Problem requirements: With the pictures omitted, set down exactly the lines from the one that contains "Image resolution: width=1220" through the last line of the data.

Collected data entries:

◇ ◇ ◇ ◇

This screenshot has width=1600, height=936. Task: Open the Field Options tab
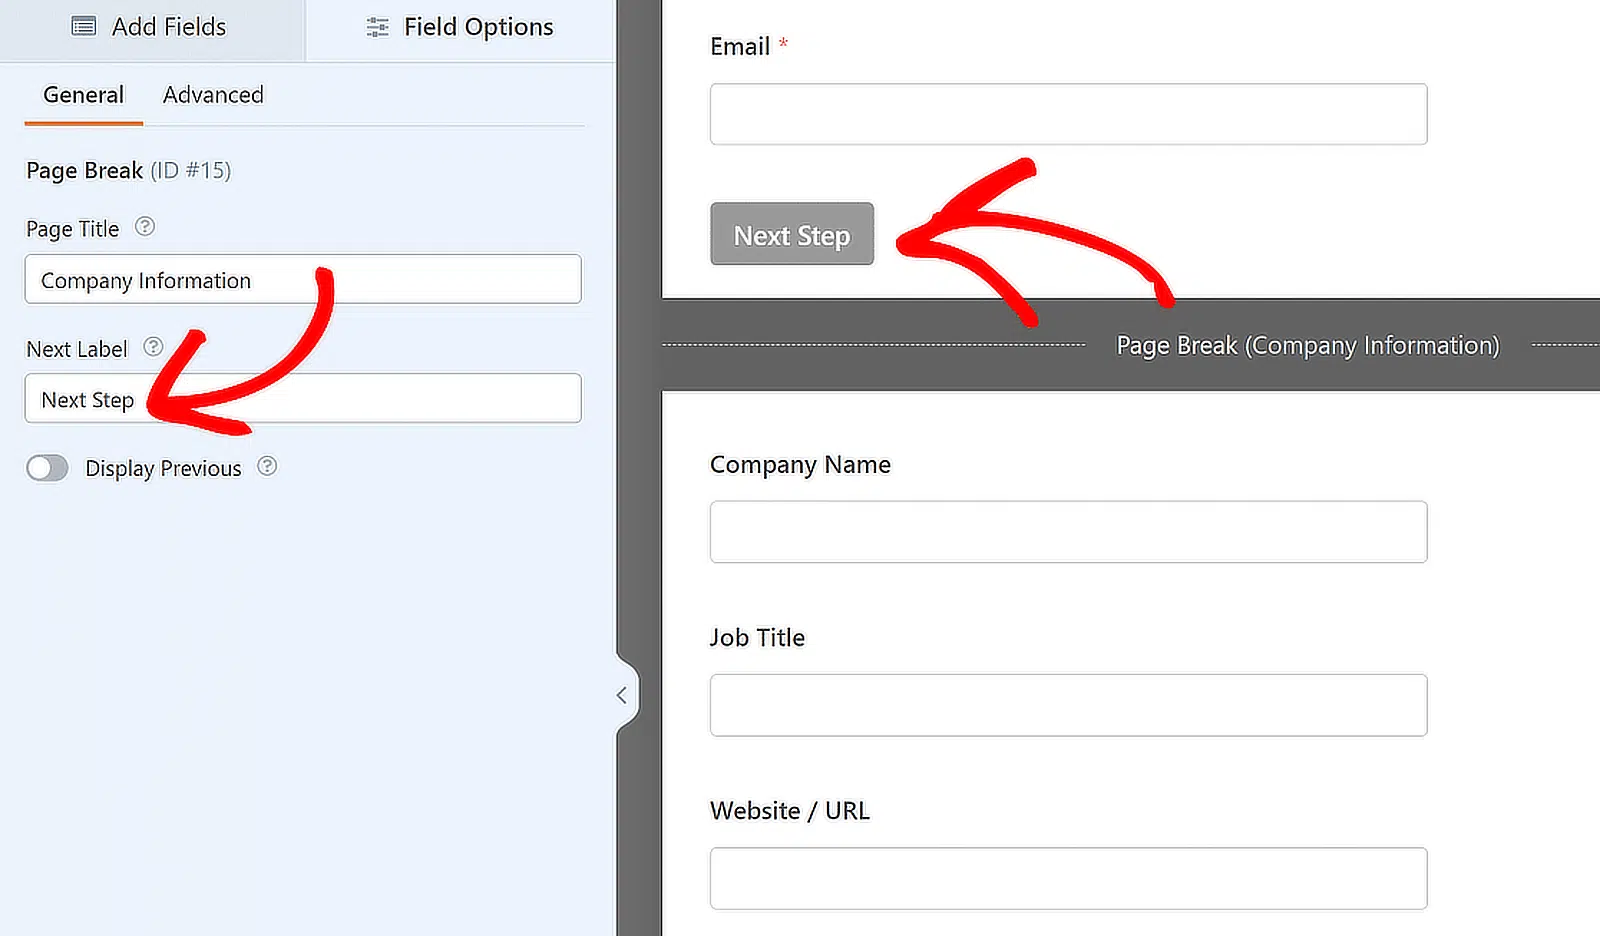pos(460,28)
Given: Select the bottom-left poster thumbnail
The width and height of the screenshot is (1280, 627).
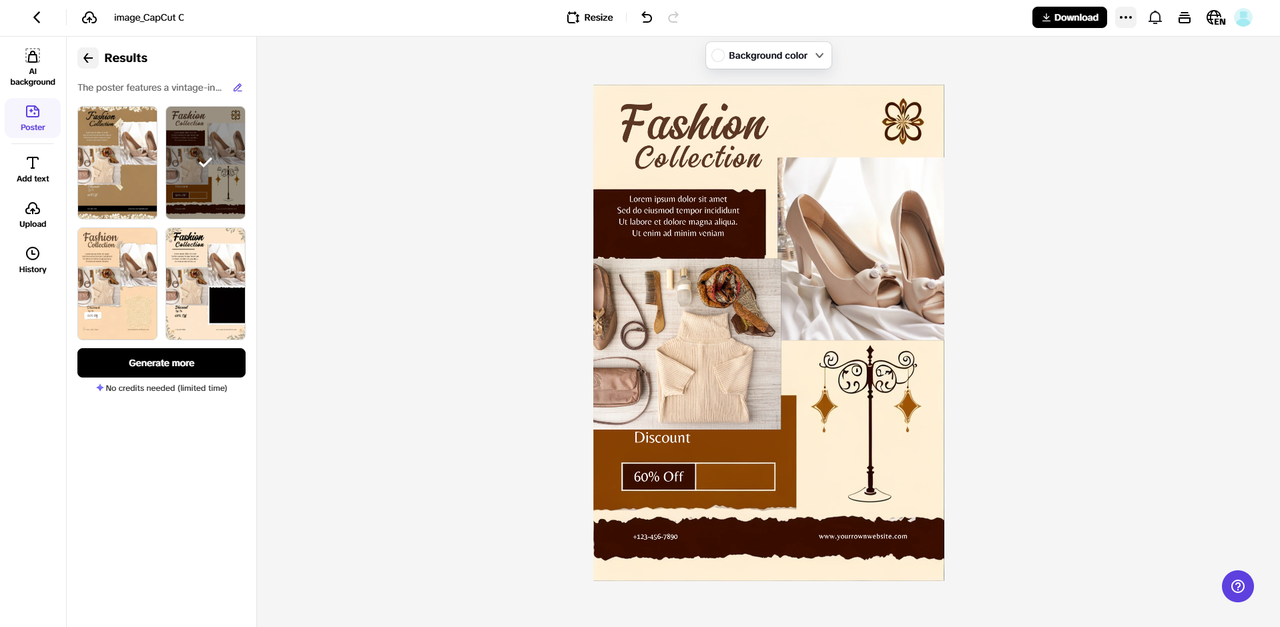Looking at the screenshot, I should pyautogui.click(x=117, y=283).
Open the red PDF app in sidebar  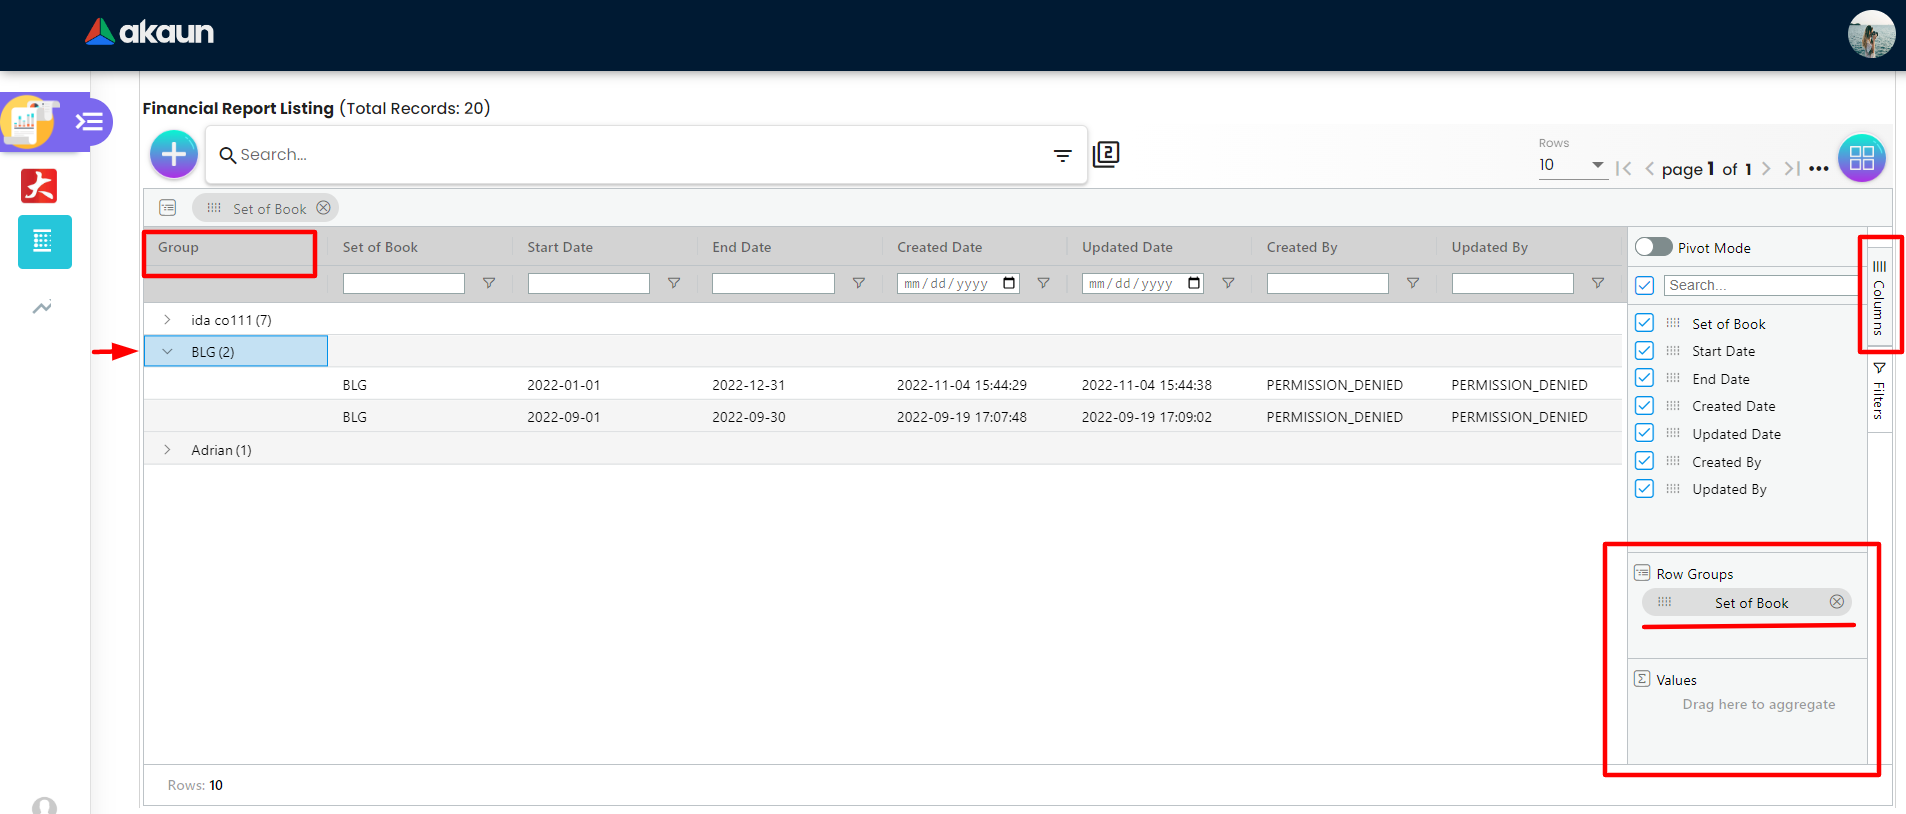pyautogui.click(x=40, y=186)
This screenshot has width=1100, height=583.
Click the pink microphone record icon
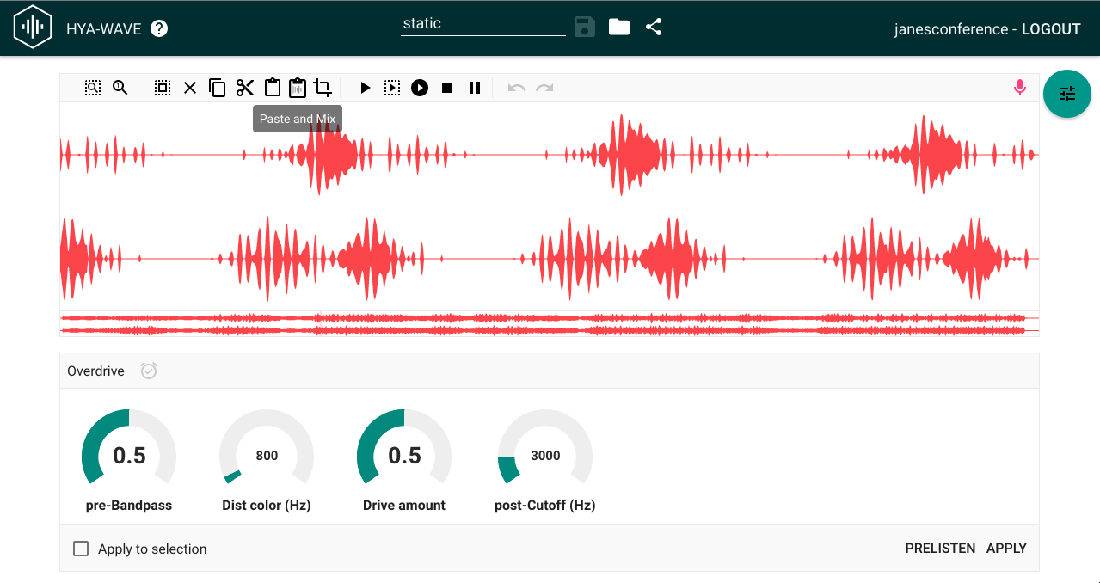point(1019,88)
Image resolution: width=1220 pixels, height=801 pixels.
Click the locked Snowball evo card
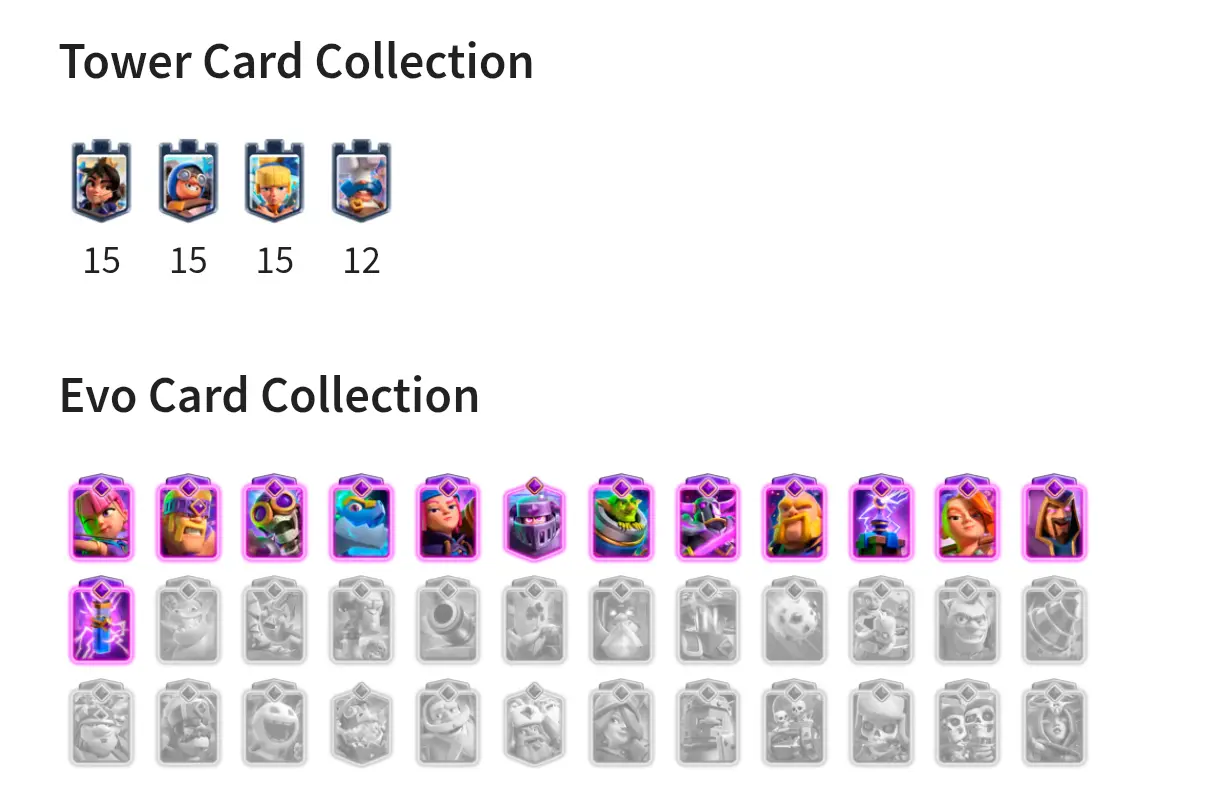(x=794, y=621)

◇ ◇ ◇ ◇

Result:
Image resolution: width=1220 pixels, height=801 pixels.
Click the locked Snowball evo card
(x=794, y=621)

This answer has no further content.